171話 守護神
「何だよ?」
「どこに行こうとしてるんだ?」
首をほんの少しだけ回しこちらに鋭い視線を返す。
「あ? 帰るんだよ。お前らにはもう付き合ってられねー。大体なんであそこで椎葉を殺さなかったんだよ? あそこで殺しときゃもう終わりだったのに」
やはりこいつは倫理観を持ち合わせていない。
ティオや美咲さんみたいにズレているわけではない。本当にそれが何かを理解していない。
「ボク達は椎葉さんを助けるんだ! 殺すんじゃないって言ってるだろ!」
「だから助ける意味が分からねぇって言ってんだろ!!」
お互いに胸倉を掴み合い、至近距離でガンを飛ばし合う。
「やめるんだ生人君! 今はそんなことしている暇はない! それにそいつに倫理を説いても無駄だ!」
ボクは不本意ながらも掴んでいたその手を離す。
頭ではこんなことしてる暇がないことは理解している。だがそれでも何故か彼のあの行動や今の言動を前にするとどうしても止めなくてはと焦らされてしまう。

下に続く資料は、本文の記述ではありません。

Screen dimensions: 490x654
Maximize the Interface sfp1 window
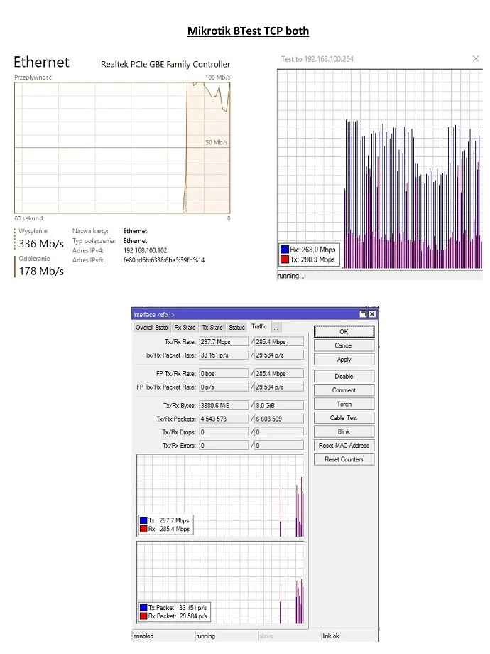tap(364, 314)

「ちっ……オレはオレなりの方法で強くなる。せいぜい死ぬなよ」
キュリアもボクから手を離し闇に包まれた森へと消えていく。
「あぁもう!!」
ボクは自然と体が力み、それを逃すようにその場で地面を一回蹴り付ける。土埃が辺りを舞い少しは落ち着ける。
「ごめん風斗さん……行こう」
椎葉さんが苦しんでいる。そう自分に言い聞かせて心を鎮め、ボクは風斗さんと一緒に端末を当てに山の中を進む。
「生人……大丈夫なのか?」
どこか心に余裕がなくなっていることを見抜いたのか、まだ距離がある中こちらを心配してくれる。
「大丈夫……今は椎葉さんのことだけ考えるよ。うん。そうする。
キュリアのことはとりあえずこれが終わってからだ」
ボクはいい加減に気持ちを切り替えることにして一回頬を強く叩き自分を鼓舞する。
「よし! 行こう! 椎葉さんを助けに!!」
もうボクは椎葉さんのことしか見えていない。風斗さんも気合いを入れて大事な人を助けに歩を進める。
そして発信機の反応が近くなってきたあたりで、木陰から椎葉さんの体が、それを乗っ取ったティオが現れる。
「しつこいなお前ら……こんなものまで付けやがってよ」
ティオは小型の黒い装置をこちらに見せそれを握り潰す。
もう発信機はない。ここで逃したらもう椎葉さんは助からないだろう。
「椎葉さんを助けるためだからね。ボク達は何だってやるよ」
「くっ……くくく。残念だったな。あいつはもう完璧にオレの中に取り込まれた。もう助けることは不可能だ」
両手を広げ嫌らしい笑みをこちらに見せる。だがそんなことでは今のボク達は動揺などしない。
互いに仲間のことを信じているから。そんな戯言には応じない。
「そうかどうかは俺達が決めることだ。だろ? 生人」
「そうだね……行こう風斗さん!!」
[complete…… レベル80]
[スーツカード フェンサー レベル1 ready…… アーマーカード ガーディアン レベル70 start up……]
「はぁ……本当に嫌な奴らだ。いいよ。お前らの希望をここで打ち砕いてやる」
[parasite…… stage second]
お互いにそれぞれ最強の姿へと変わる。
風斗さんは初めてその鎧に体を通す。
全てを包み込む優しい緑色の騎士の鎧。何かを傷つけるのではなく、守るための大剣。
彼は今まさに全てを守る守護神へと成り変わった。
「さぁ……ヒーローの出番だ! 今……助けるからね」
そうしてヒーローと守護神の二人は巨悪から椎葉さんを救うべく最後の戦いの幕を開けるのであった。